An Ogden Telephone Company customer, Christina Janssen-Solheim, was featured because she complained about a policy of the phone company that is directly tied to the current regulatory framework. Janssen-Solheim complained that she was going to be charged $80 per month if she wanted to disconnect her landline telephone.
The story kind of left it there and painted a pretty unfair picture – a phone company charging you $80 per month if you decide you don’t want home telephone service. But that’s not the full picture. What is really happening is Janssen-Solheim is being charged $80 per month for her broadband service from Ogden, if she chooses not to also subscribe to local telephone service. Bundled phone and broadband services start at around $60 per month from Ogden.
‘Rules of the Road’
Janssen-Solheim can disconnect her landline phone from Ogden and not have to pay anything, provided she does not subscribe to Ogden’s broadband service. Like many regulated tier 3 telephone companies, Ogden is following the rules of the current rural broadband regulatory framework. (story continues below)

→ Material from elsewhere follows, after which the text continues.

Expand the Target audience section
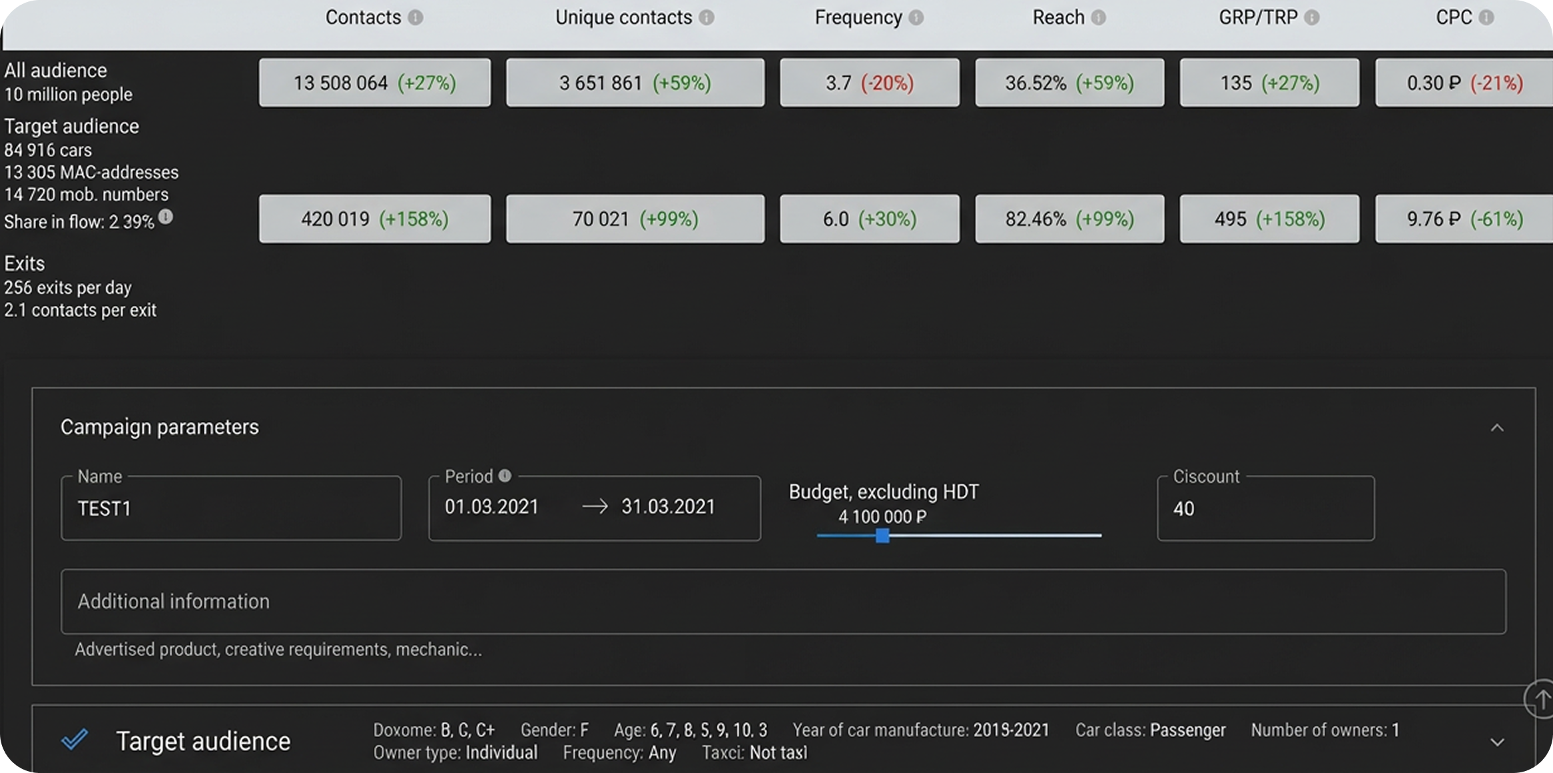The height and width of the screenshot is (773, 1553). tap(1497, 742)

Those rules don’t allow affordable stand-alone broadband service opportunities for most regulated phone companies. In order to receive their USF support, which helps fund the high cost of delivering telecom services in sparsely populated rural markets, regulated phone companies must sell a bundled package of telephone and broadband. Offer a stand-alone broadband service and your support declines on a per line basis, and significantly so. Companies would basically be selling broadband at a loss if they offer it in a stand-alone basis.
It’s one of those rules that on the surface, doesn’t make a lot of sense, especially to end consumers. Why force consumers to pay for a service (home telephone) they don’t want, in order to get a service (broadband) they do?
“Would we prefer the rules to be different, yes we would,” said Ogden Telephone Company general manager Jim Heckman in an interview with Telecompetitor. “But they are the rules.”
The ‘rules’ flow from legacy regulations tied to USF support, which are in desperate need of reform. Those reforms are actually underway, but some would argue are too slow in coming, and others argue will not totally rectify this situation anyway. It’s part of a complex regulatory framework that helped make telecommunications universally available in the U.S., but now struggles in a world where broadband is now the ‘local service.’
Broadband is expensive to build, especially in rural markets, and the current framework will not suffice. Just this week, the U.S. Senate held hearings on how to expand rural broadband, and the shortcomings of the current system were discussed.
Consumers are caught in the middle and Janssen-Solheim’s frustrations are real. “It’s hard for people to understand,” said Heckman.